▶ [Your assignment] If a line in the listing below contains the word "dimensions", count it, then please give only the number of such lines.

▶ [Dataset records]
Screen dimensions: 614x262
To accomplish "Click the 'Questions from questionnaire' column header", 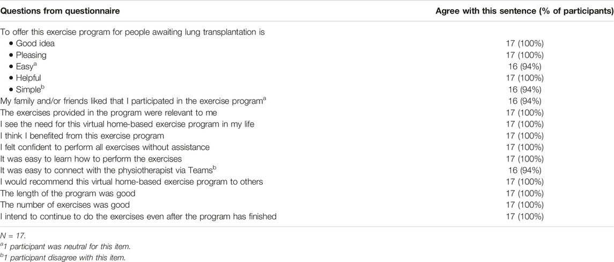I will [x=60, y=11].
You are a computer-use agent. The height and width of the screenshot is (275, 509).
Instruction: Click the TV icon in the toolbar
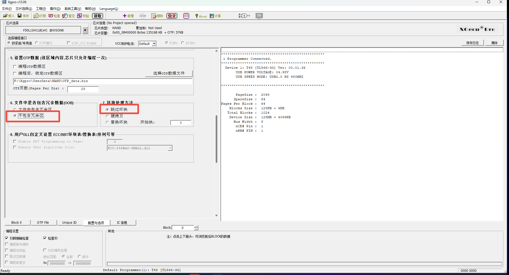pyautogui.click(x=259, y=16)
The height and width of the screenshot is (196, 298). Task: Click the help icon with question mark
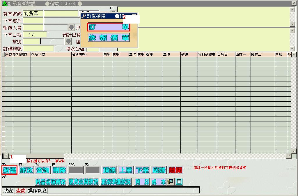pyautogui.click(x=171, y=182)
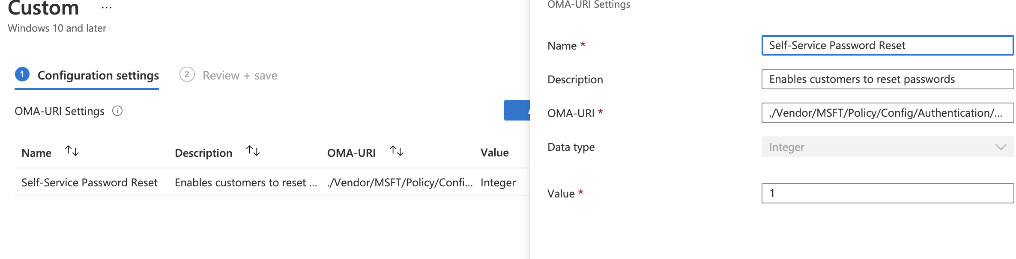This screenshot has width=1016, height=259.
Task: Sort the table by the Name column arrows
Action: pyautogui.click(x=72, y=151)
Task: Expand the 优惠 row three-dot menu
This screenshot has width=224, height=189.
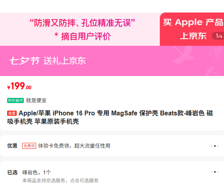Action: click(x=215, y=146)
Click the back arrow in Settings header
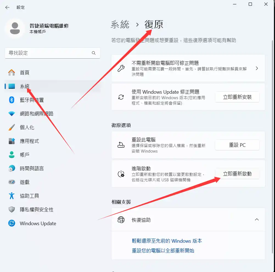 [x=7, y=7]
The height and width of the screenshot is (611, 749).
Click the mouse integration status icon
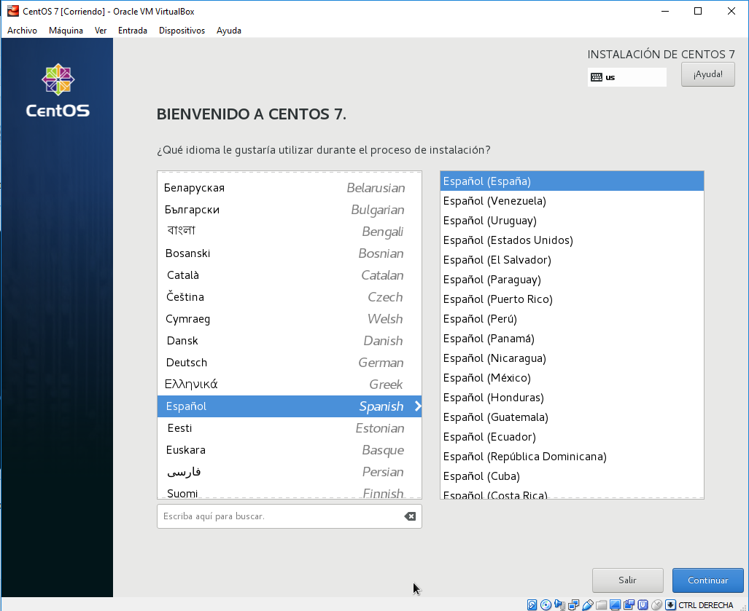(x=657, y=604)
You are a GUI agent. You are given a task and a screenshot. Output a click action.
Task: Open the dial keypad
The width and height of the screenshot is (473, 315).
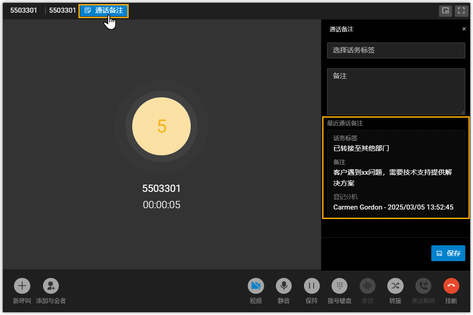[339, 286]
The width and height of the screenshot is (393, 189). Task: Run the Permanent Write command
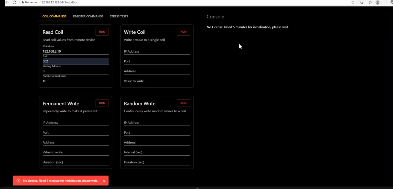click(102, 103)
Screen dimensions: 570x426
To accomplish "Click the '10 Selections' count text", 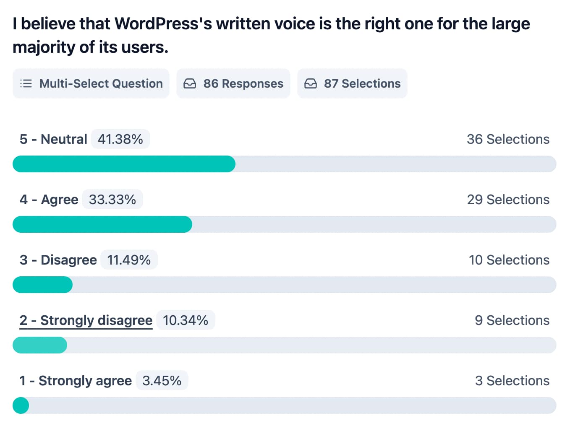I will point(509,260).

▶ [Response to the task] 2